Burgher sketches a response to these questions in “Our Lady of the Latrines” through sustained meditation on the likeness of Elagabalus, drawing from surviving imperial busts and coins as well as later representations in the works of Lawrence Alma-Tadema, Simeon Solomon and others. The artist elaborates their image with hatched colored pencil over washes of watercolor. The technique imparts a flickering, chromatically intense surface to the portraits that summons the spirit of the emperor into the present. Other works depict salacious anecdotes about the emperor’s life. “Judgment of Paris” pictures Elagabalus playing the role of Venus on stage while senators in the audience react with a mixture of disgust and excitement. In “The Black Stone,” an orgy of revellers gyrate around the phallic meteorite that was the focal point of the cult of which the emperor served as high priest. In these latter works, Burgher loosens his grip on his materials, allowing his line to dance more freely around the paper and the watercolors to pool and reticulate. These modestly scaled works on paper serve a devotional function while ironically engaging with the hoary conventions of history painting. The exhibition will also include a selection of Burgher’s sketchbook pages, composition studies and research notes, a key component of his practice that has not been regularly shown.

Judgment of Paris, 2023, Colored pencil and watercolor on paper, 14 x 10 in.

*Elagabalus’s gender and sexuality have been the subject of recent debates. For instance, the North Hertfordshire Museum in the UK recently reclassified Elagabalus as transgender and now uses “she/her’ pronouns for the emperor. This press release makes use of “they/them” to encompass traditional and revisionist accounts of the historical person as well as their many mythic avatars, including fin de siècle, surrealist, gay, and trans renderings of the emperor’s story and image.

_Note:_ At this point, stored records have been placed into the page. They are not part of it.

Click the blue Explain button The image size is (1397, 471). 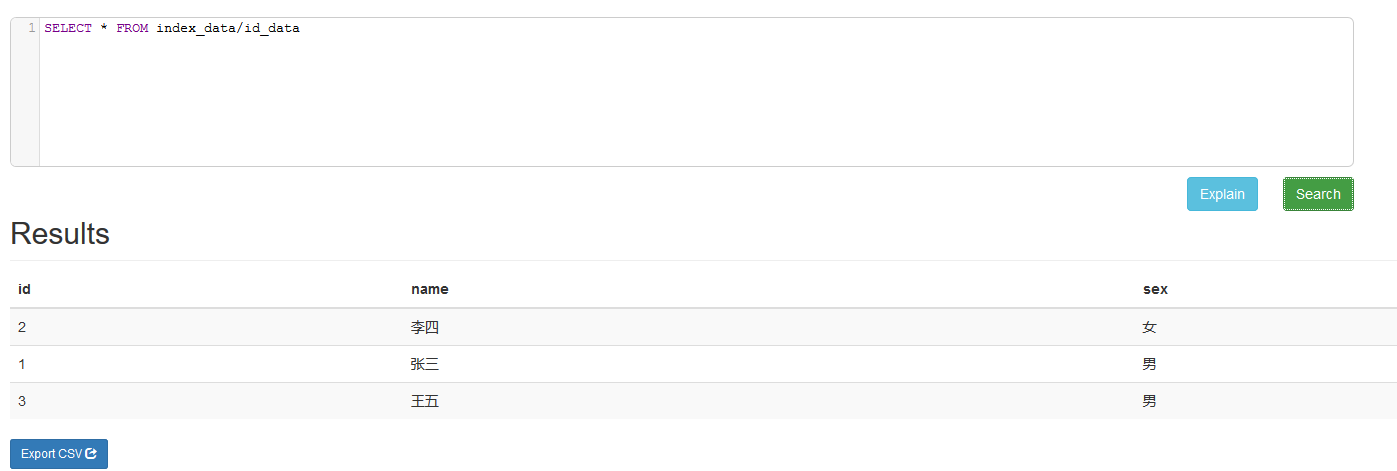[x=1221, y=194]
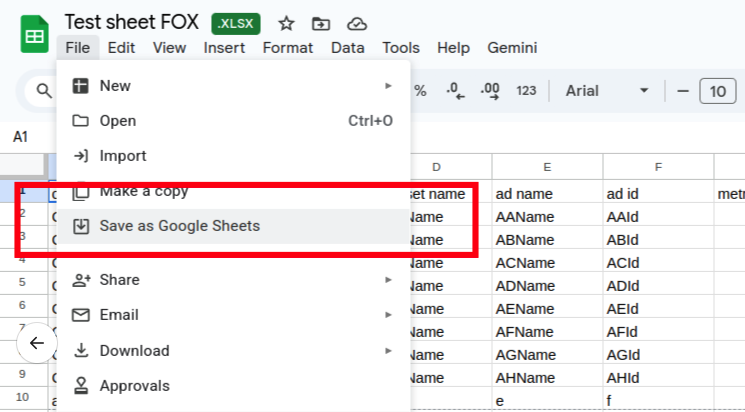Click the font size field showing 10
This screenshot has width=745, height=412.
click(x=717, y=91)
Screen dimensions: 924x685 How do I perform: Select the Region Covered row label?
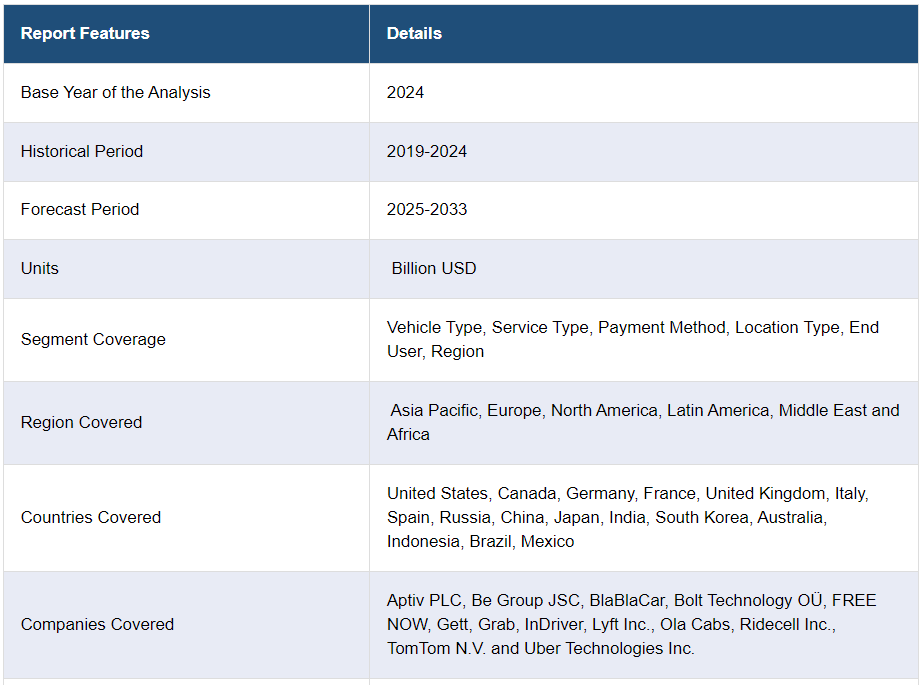pos(82,422)
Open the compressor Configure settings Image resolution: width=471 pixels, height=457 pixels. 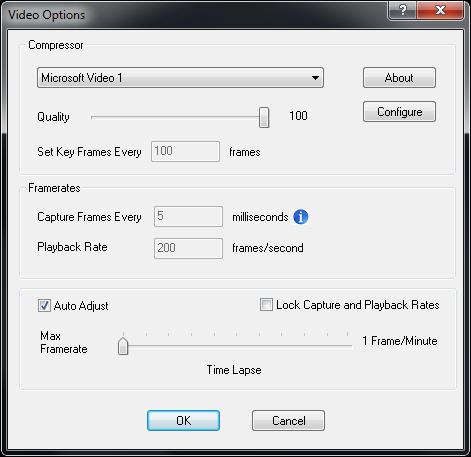399,112
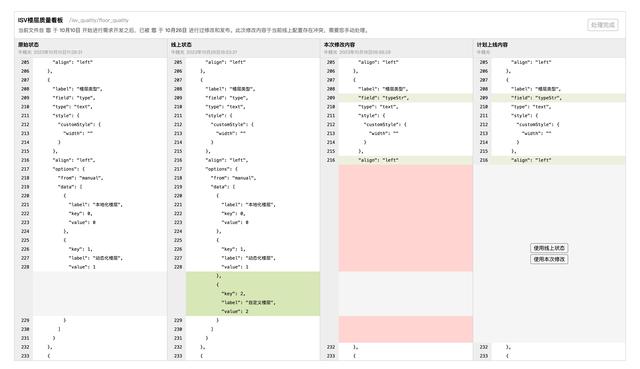Choose 使用线上状态 for the conflict
The image size is (640, 369).
pos(549,248)
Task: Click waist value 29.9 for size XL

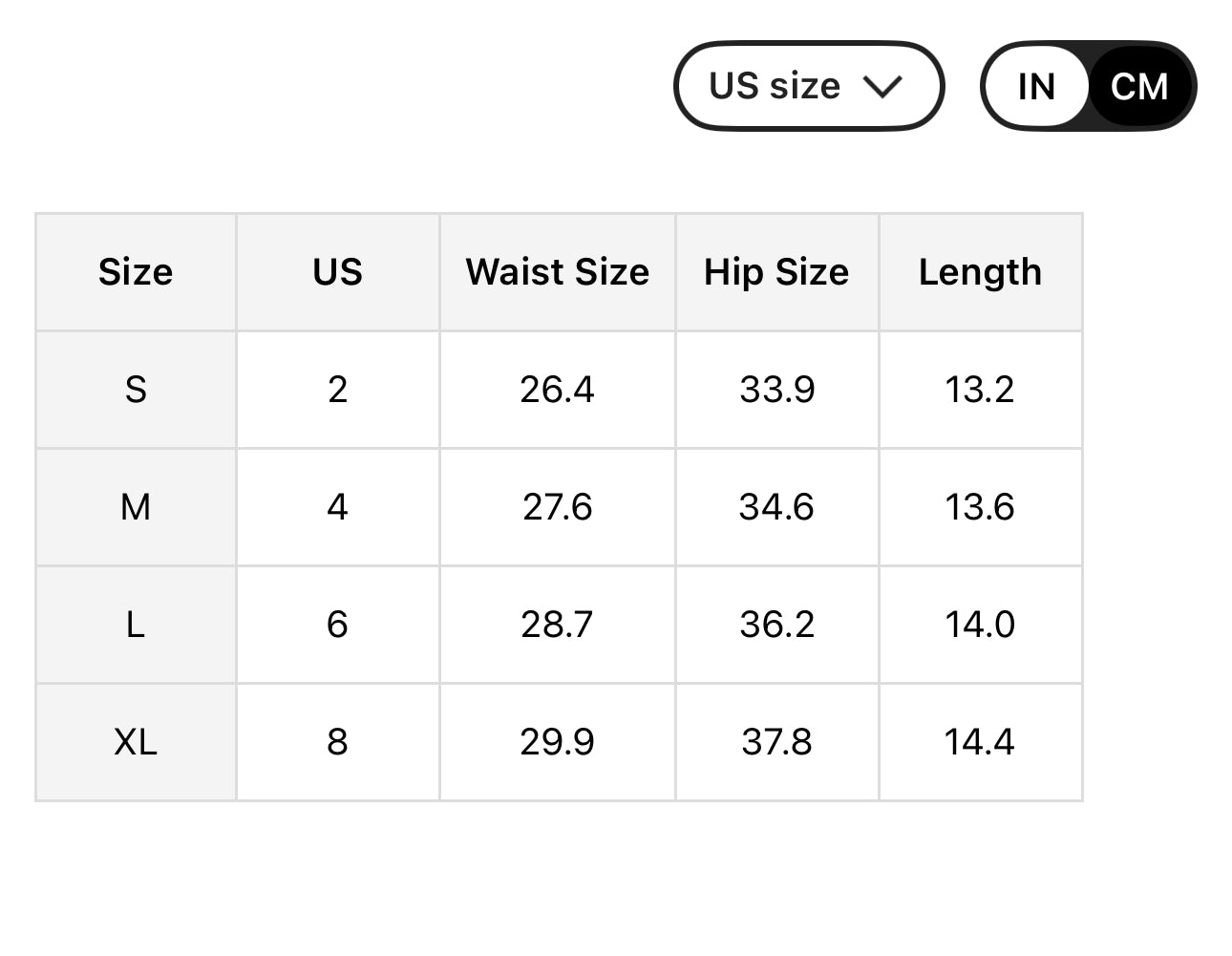Action: (557, 742)
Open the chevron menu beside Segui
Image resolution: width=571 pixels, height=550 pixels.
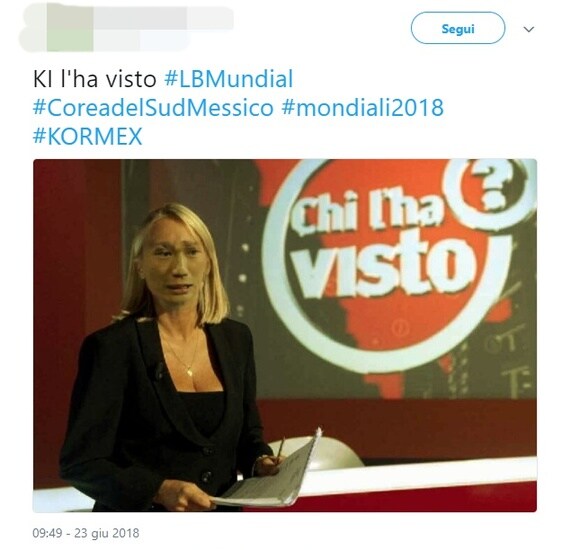click(x=528, y=29)

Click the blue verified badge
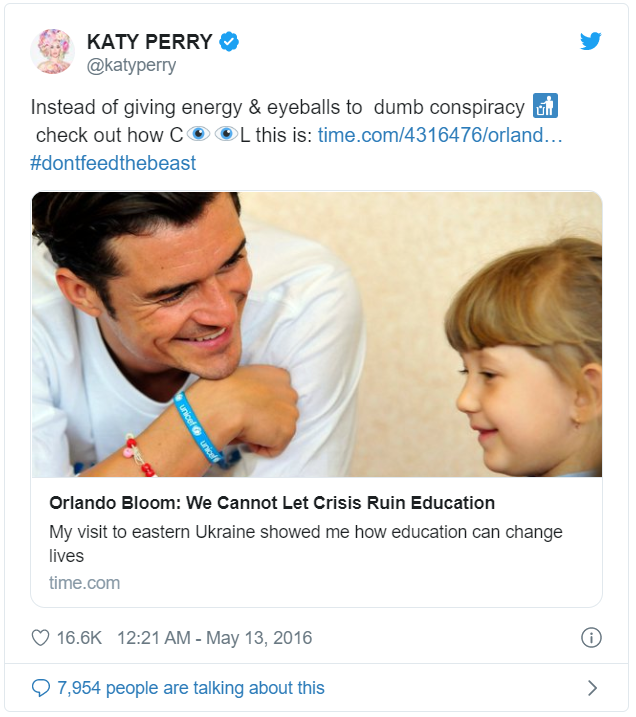(x=230, y=42)
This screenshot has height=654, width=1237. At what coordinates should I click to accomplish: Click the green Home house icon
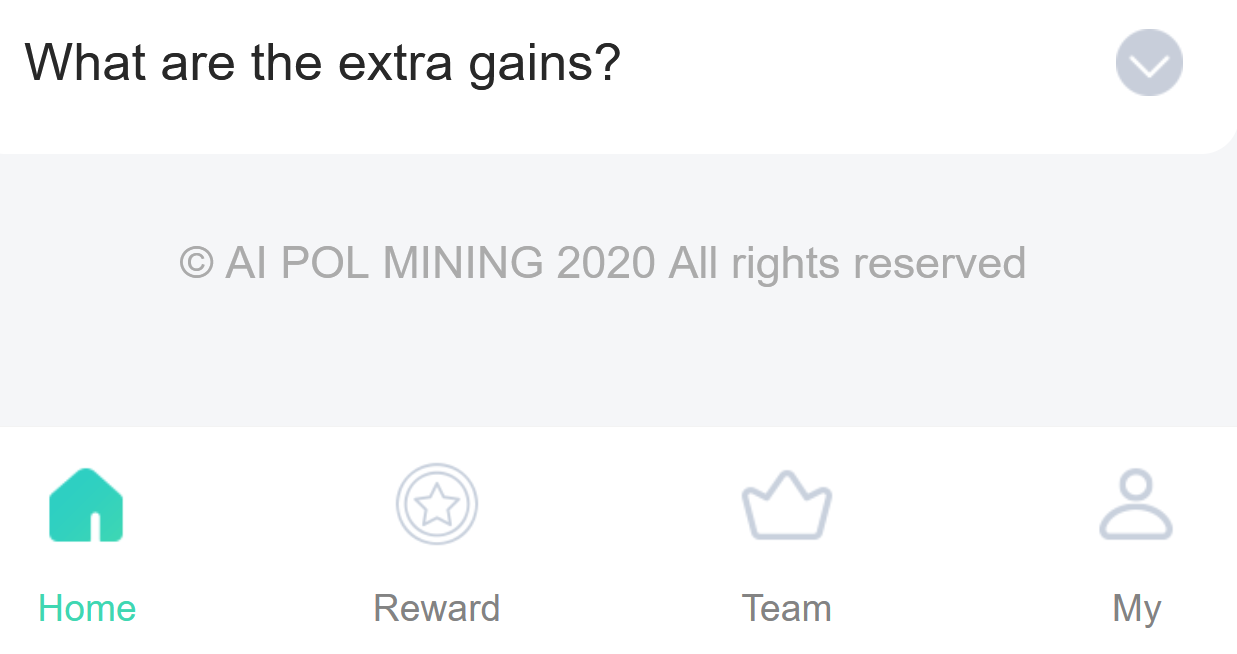click(x=86, y=505)
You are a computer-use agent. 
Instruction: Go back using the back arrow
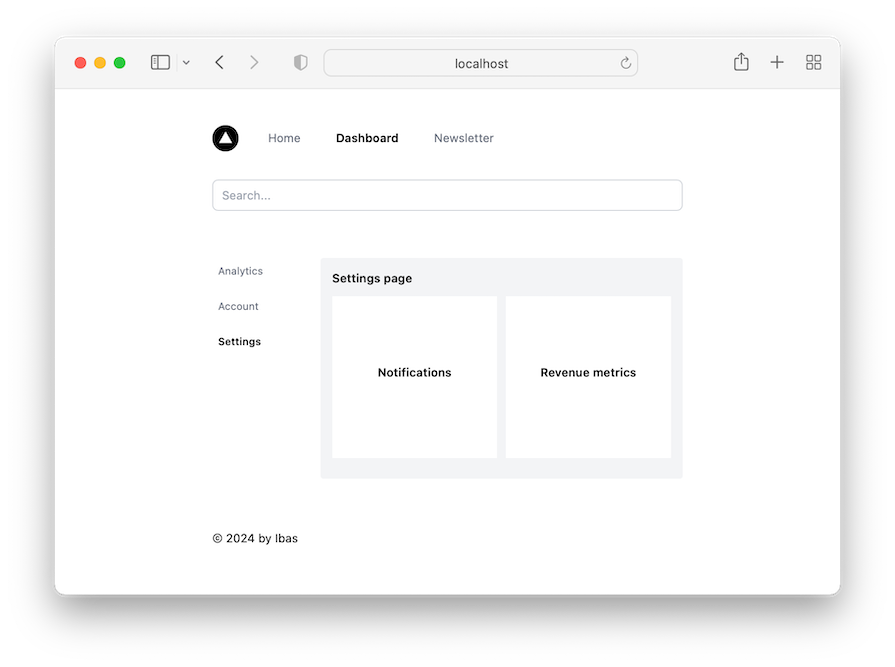pos(219,61)
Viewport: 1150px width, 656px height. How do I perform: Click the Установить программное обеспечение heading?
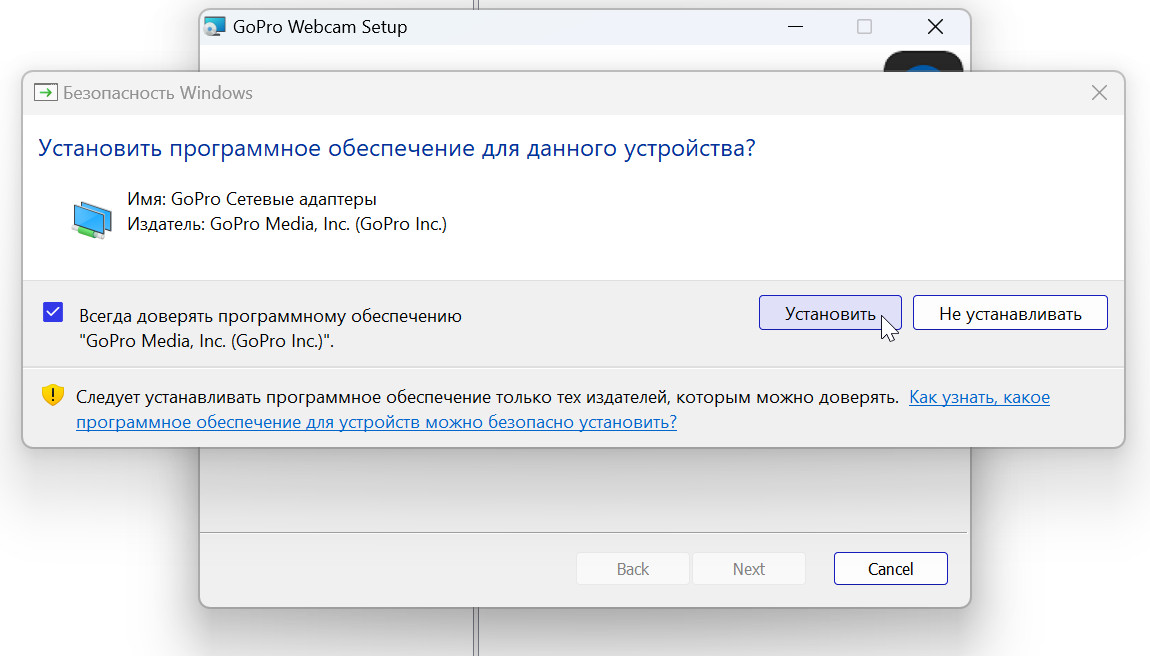(x=396, y=149)
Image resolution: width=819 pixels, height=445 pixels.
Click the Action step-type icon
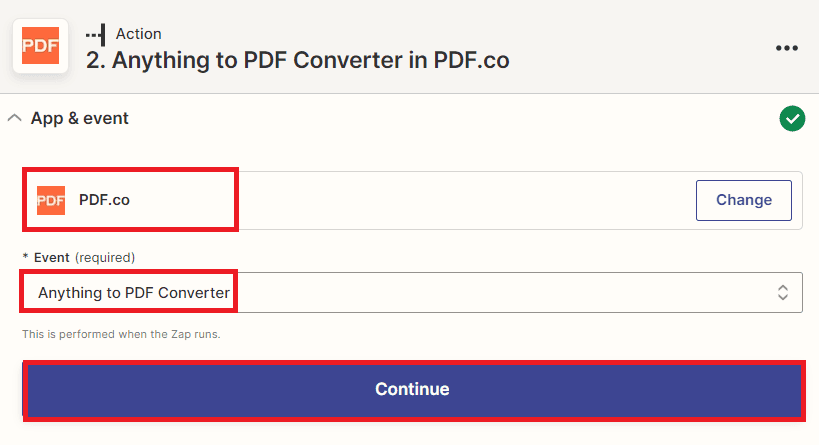(97, 34)

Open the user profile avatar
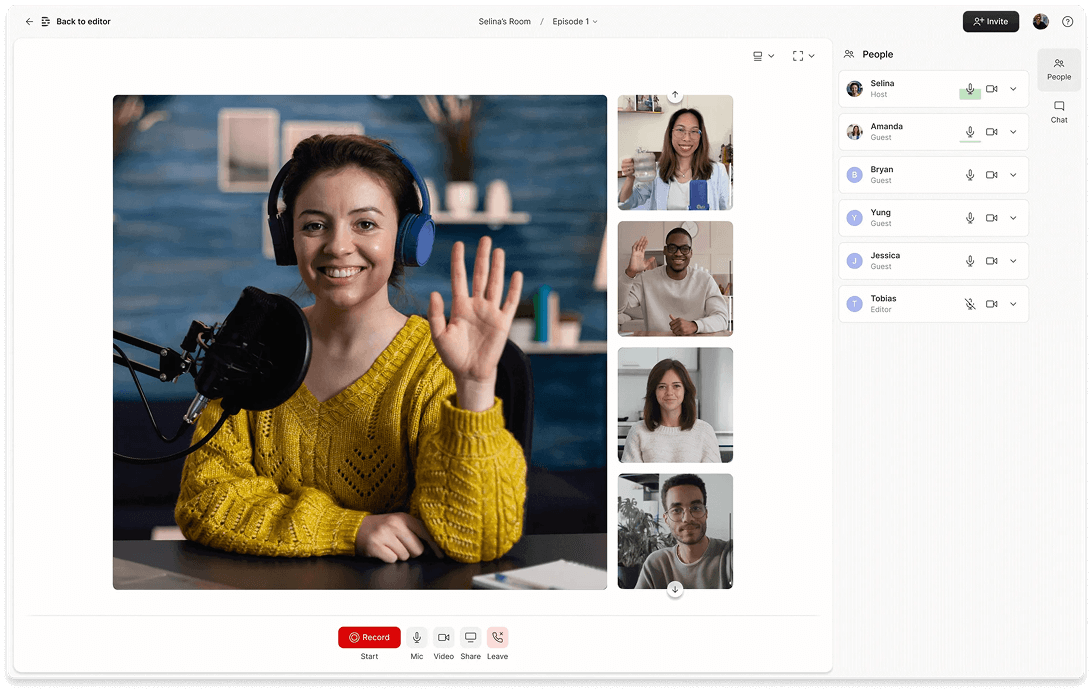coord(1041,21)
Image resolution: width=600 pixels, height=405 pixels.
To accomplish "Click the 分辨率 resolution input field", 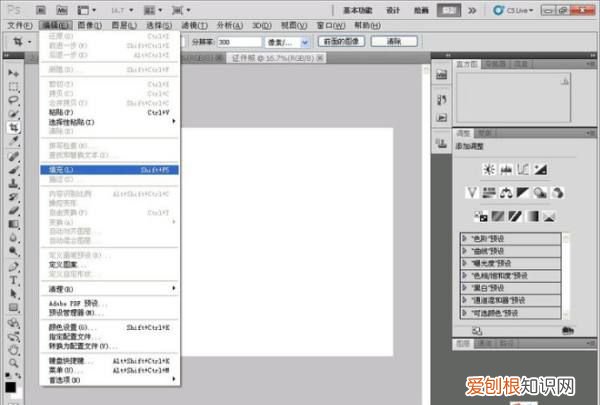I will (x=240, y=42).
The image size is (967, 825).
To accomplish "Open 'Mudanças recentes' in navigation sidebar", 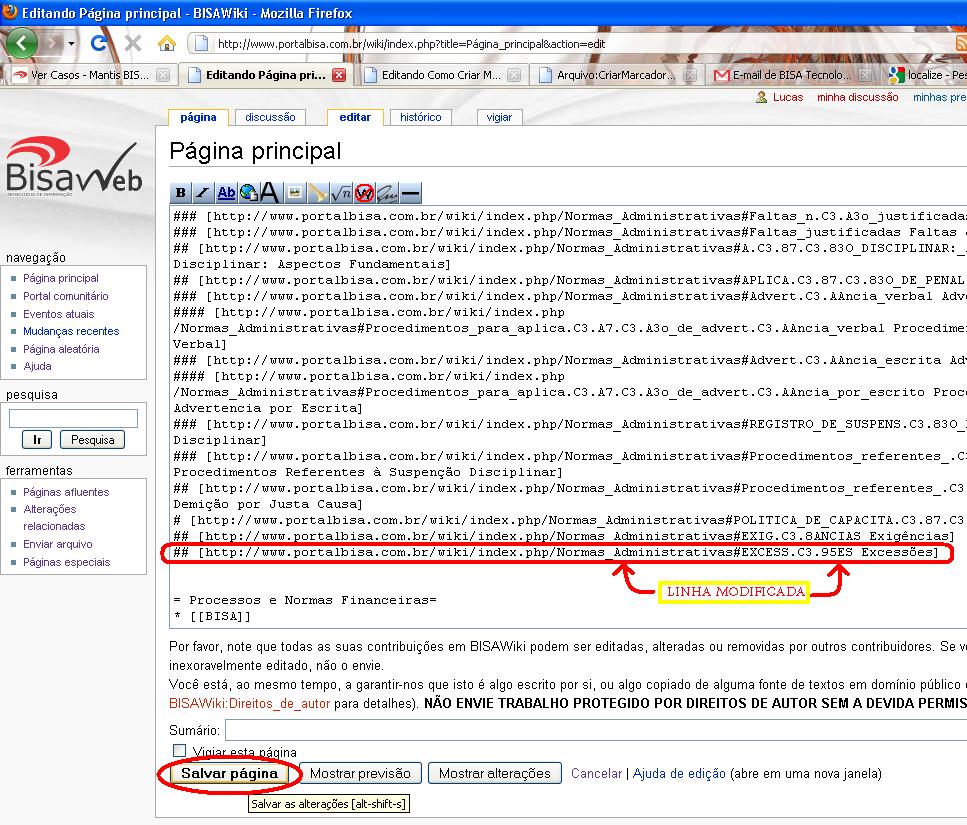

Elijah Burgher is an artist and occasional writer currently living in Berlin. His work was featured in Scrivere Disegnando: When Language Seeks Its Other at Centre d’Art Contemporain, 2020; For Opacity at the Drawing Center in New York City, 2018; the 2014 Whitney Biennial at the Whitney Museum of American Art in New York City; the 2014 Gwangju Biennial; and The Temptation of AA Bronson at the Kunstinstituut Melly in Rotterdam, 2014. He has recently exhibited at the Schwules Museum in Berlin, LAXART in Los Angeles and the Des Moines Art Center in Iowa. He has attended residencies at the Skowhegan School of Painting and Sculpture and the Fire Island Artist Residency. His work has been discussed in The New York TimesArt in AmericaFrieze, ArtReview, Artforum and was included in VITAMIN D2, the hardcover survey of contemporary drawing. He received an MFA from the School of the Art Institute of Chicago and a BA from Sarah Lawrence College in Bronxville, New York. Elijah Burgher is represented by P.P.O.W in New York City, Western Exhibitions in Chicago and Ivan Gallery in Bucharest.